Dissertations, Theses, and Capstone Projects

Date of Degree

5-2019

Document Type

Dissertation

Degree Name

Ph.D.

Program

French

Advisor

Maxime Blanchard

Committee Members

Sam Di Iorio

Bettina Lerner

Karen Sullivan

Subject Categories

French and Francophone Language and Literature | Modern Languages

Keywords

fashion, eighteenth-century, fiction, luxury, clothing, femininity, frivolity

Abstract

“The crime of luxury is that it makes us judge a man not according to what he is, but according to what surrounds him.”[1]

There is a significant existing body of scholarship surrounding the establishment of France as the European epicenter for fashion and taste beginning in the seventeenth century and reaching its apogee during the eighteenth century. The eighteenth century was a period of extensive growth for France in terms of textile production, and an increase in particular professions. These were key factors in perpetuating economic growth. Women in particular were affected by these changes. Not only were they now able to participate more actively in the creation of clothing and fashion, but changes in what women wore and how heavily fashion impacted their lives also exposed them to increased scrutiny and criticism. While numerous historical studies have examined the expansion of women’s roles in fashion and the social discussion surrounding this expansion, this dissertation will take pre-existing scholarship further by exploring how the literature of the period portrayed these changes.

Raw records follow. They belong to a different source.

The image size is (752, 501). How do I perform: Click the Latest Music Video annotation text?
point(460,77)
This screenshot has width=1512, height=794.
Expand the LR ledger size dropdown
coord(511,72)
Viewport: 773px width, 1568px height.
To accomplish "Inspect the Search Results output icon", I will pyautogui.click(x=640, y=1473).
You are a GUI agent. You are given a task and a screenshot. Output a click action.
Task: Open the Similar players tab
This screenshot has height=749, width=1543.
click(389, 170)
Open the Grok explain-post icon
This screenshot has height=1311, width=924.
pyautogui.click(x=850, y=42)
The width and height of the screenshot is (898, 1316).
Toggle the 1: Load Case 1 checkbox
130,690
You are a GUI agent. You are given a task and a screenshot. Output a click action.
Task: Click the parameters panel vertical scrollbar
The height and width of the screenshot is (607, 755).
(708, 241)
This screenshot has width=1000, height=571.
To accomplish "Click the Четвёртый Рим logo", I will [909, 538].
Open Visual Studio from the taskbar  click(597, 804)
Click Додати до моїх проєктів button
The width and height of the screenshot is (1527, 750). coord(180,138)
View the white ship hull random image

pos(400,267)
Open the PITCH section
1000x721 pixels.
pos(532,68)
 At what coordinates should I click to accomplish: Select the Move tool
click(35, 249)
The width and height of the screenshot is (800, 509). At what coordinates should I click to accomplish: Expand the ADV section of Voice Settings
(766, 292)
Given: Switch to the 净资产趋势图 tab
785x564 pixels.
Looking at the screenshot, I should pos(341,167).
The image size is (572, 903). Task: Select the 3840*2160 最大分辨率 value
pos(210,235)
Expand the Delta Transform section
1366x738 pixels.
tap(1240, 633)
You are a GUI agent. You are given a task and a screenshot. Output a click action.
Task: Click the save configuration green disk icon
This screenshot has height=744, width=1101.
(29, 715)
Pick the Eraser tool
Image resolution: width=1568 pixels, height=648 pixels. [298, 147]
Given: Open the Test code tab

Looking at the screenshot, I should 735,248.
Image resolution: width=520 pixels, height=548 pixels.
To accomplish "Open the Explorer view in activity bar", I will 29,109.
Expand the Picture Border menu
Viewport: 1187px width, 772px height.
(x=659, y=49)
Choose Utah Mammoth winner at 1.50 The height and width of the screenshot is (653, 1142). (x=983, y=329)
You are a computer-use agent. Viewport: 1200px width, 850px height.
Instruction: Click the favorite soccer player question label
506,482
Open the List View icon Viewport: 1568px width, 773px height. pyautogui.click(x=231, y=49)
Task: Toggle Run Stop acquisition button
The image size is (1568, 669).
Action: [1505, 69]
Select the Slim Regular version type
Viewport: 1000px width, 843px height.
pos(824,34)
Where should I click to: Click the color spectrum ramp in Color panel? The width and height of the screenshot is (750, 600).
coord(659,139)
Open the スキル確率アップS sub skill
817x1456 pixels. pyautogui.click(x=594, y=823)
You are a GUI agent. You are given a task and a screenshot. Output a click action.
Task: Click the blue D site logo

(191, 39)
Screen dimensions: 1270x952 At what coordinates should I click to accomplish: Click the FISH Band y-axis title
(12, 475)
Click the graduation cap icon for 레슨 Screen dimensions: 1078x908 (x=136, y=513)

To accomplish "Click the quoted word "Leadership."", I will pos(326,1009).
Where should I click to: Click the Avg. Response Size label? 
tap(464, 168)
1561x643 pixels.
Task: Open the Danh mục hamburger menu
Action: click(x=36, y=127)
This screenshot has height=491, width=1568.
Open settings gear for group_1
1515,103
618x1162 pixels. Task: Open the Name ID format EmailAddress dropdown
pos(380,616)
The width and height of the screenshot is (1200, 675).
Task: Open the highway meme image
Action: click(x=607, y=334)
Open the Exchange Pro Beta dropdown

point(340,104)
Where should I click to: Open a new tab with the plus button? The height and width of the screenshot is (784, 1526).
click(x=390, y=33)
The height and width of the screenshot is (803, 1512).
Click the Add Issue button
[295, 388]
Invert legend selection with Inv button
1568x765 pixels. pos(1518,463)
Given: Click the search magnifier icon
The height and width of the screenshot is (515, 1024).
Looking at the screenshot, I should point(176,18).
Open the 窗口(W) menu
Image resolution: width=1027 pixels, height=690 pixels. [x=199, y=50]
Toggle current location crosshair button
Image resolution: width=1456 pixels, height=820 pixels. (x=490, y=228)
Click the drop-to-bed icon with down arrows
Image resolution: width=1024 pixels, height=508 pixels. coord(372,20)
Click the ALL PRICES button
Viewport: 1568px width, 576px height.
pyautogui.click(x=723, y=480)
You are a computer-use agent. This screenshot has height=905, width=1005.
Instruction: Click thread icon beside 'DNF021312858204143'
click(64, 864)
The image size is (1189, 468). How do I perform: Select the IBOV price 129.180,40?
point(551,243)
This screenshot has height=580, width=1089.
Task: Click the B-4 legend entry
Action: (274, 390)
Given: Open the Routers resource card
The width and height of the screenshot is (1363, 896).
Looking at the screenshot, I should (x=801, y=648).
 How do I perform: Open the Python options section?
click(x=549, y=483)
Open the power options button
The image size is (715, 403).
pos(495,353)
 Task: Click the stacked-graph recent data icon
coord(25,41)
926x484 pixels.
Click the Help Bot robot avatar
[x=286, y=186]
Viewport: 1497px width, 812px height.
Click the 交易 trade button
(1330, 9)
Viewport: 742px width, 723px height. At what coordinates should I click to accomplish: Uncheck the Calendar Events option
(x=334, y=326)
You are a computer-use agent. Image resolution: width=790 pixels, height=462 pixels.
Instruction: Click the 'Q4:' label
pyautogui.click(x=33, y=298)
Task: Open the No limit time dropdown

This dissertation demonstrates that an important body of eighteenth and early nineteenth-century French literature reflects major shifts in women’s roles within the fashion industries, and reveals apprehensions about these adjustments. I will also examine various beliefs regarding women at the time, and what society thought their roles should be. The expansion of professions available to women in the fashion industry, and a growing visibility of women in the production and selling of objects of fashion, allowed for the creation of new personalities in various literary works. These figures, who ranged from lowly shop girls to self-made businesswomen serving the highest-ranking nobility, enabled authors to comment on and critique the expansion and proliferation of fashion, women’s new roles in labor, and changing concepts of what it meant to be female. Many authors who wrote about women’s obsession with fashion also described how its recent availability to all classes would lead to an accumulation of debt, as well as tension between the upper and lower classes, as distinctions between them decreased. Conversely, other authors demonstrated the salutary effects that women’s involvement in labor and society in general could have by portraying virtuous women in the fashion industries who could help young women to become productive members of society while remaining modest and chaste. Proponents of women’s involvement in fashion and the workforce in general commented on the positive effects of their participation, which included increased stimulation of the economy, and preventing them from engaging in illicit activities. Chapters two, three, and four of this dissertation will bring to light these positions as they appear in fiction.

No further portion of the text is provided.